Major operators such as FanDuel and DraftKings, already present in the state through sportsbook partnerships, have expressed interest in expanding into the iGaming market. Industry representatives argue that the bills would enable licensed entities to compete directly with offshore websites that currently attract Ohio players without contributing to the local economy.
Legislative hearings have begun in both chambers, featuring testimony from economic analysts, addiction experts, and gaming industry executives. While the bills have cleared initial procedural hurdles, they are expected to undergo further review and debate before advancing to a full vote.
Opposition from Casino Operators and Concerns Raised
Despite momentum among lawmakers, not all industry stakeholders are on board. JACK Entertainment, which operates JACK Cleveland Casino and JACK Thistledown Racino, has voiced strong opposition to the bills. Executives argue that iGaming would siphon off revenue from brick-and-mortar locations, threatening hundreds of jobs and long-standing community investments.
Critics also raise concerns about accessibility and addiction. Unlike physical casinos, online platforms are available around the clock and accessible from any smartphone, which some argue increases the risk of compulsive gambling behavior.
Others question the high cost of entry for operators, noting that a $50 million upfront licensing fee could deter smaller companies and limit competition. Some lawmakers have suggested that these fees and the 28% tax rate may need to be revisited in committee to ensure a balance between market openness and state revenue goals.
Comparison with Other States and Regulatory Considerations
Ohio is not venturing into uncharted territory. States such as Michigan, Pennsylvania, and New Jersey have already legalized iGaming, each adopting slightly different regulatory and taxation models. Ohio’s proposed 28% tax rate aligns with Michigan’s, while Pennsylvania taxes online slots at 54%, one of the highest rates in the nation.
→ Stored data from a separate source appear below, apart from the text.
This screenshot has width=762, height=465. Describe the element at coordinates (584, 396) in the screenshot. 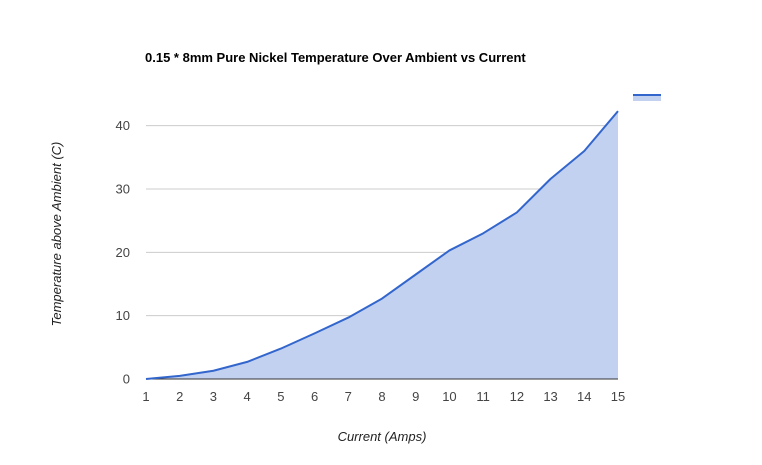

I see `x-tick-label: 14` at that location.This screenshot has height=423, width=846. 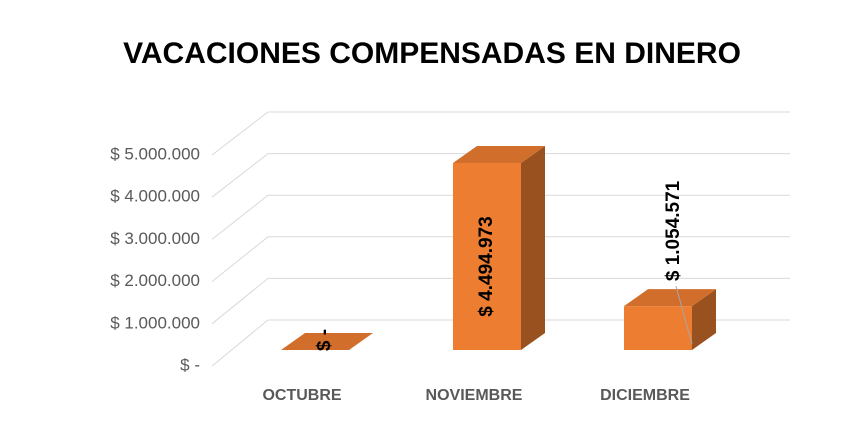 What do you see at coordinates (155, 322) in the screenshot?
I see `y-tick-label: $ 1.000.000` at bounding box center [155, 322].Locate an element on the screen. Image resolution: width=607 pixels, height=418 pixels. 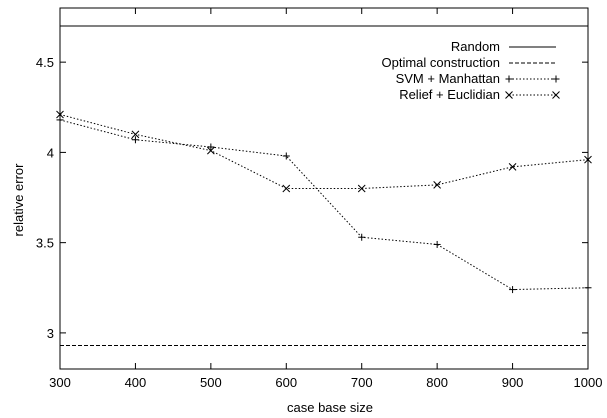
x-tick-label: 500 is located at coordinates (211, 382).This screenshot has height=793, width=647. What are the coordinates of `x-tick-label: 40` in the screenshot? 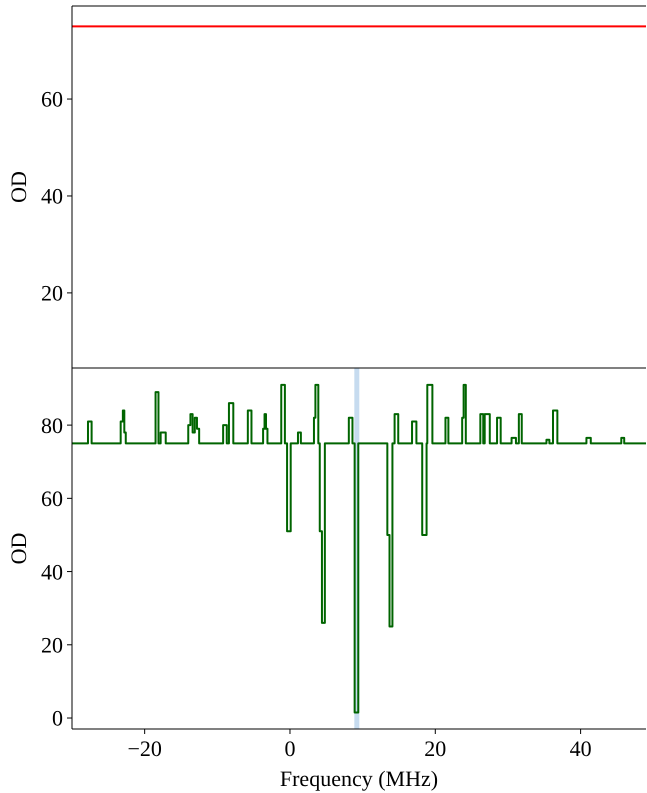 It's located at (581, 748).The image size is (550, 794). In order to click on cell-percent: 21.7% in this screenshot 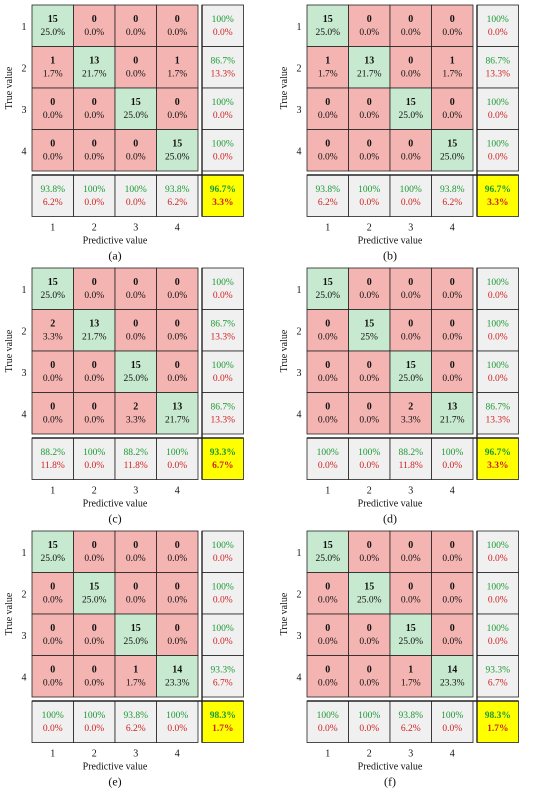, I will do `click(178, 421)`.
In terms of safeguards, the bills include a ban on sweepstakes gaming, which has been used by some gray-market operators to bypass regulation. Additionally, promotional offers tied to online gaming would need to be redeemed in person, a clause designed to support foot traffic at physical casino venues.
Operationally, the legislation would mandate geolocation verification, age checks, and other compliance protocols to ensure that users are both of legal age and physically within Ohio’s borders. This approach follows the frameworks used in states with mature iGaming markets, where such tools are now considered standard.
Next Steps and Legislative Outlook
Both bills remain in the early stages of the legislative process. They are currently assigned to committee hearings in the Ohio House and Senate, where stakeholders are expected to push for modifications before the legislation reaches the floor.
Differences between the House and Senate versions will need to be reconciled, particularly around technical details such as promotional restrictions and enforcement mechanisms. Even supporters admit that the bills may see significant revisions before passage.
If approved by both chambers and signed into law, the Ohio Casino Control Commission would begin developing the rules and issuing licenses, with the first platforms potentially launching by late 2025 or early 2026. Until then, the debate over legal iGaming will continue to draw sharp lines between economic opportunity and social responsibility.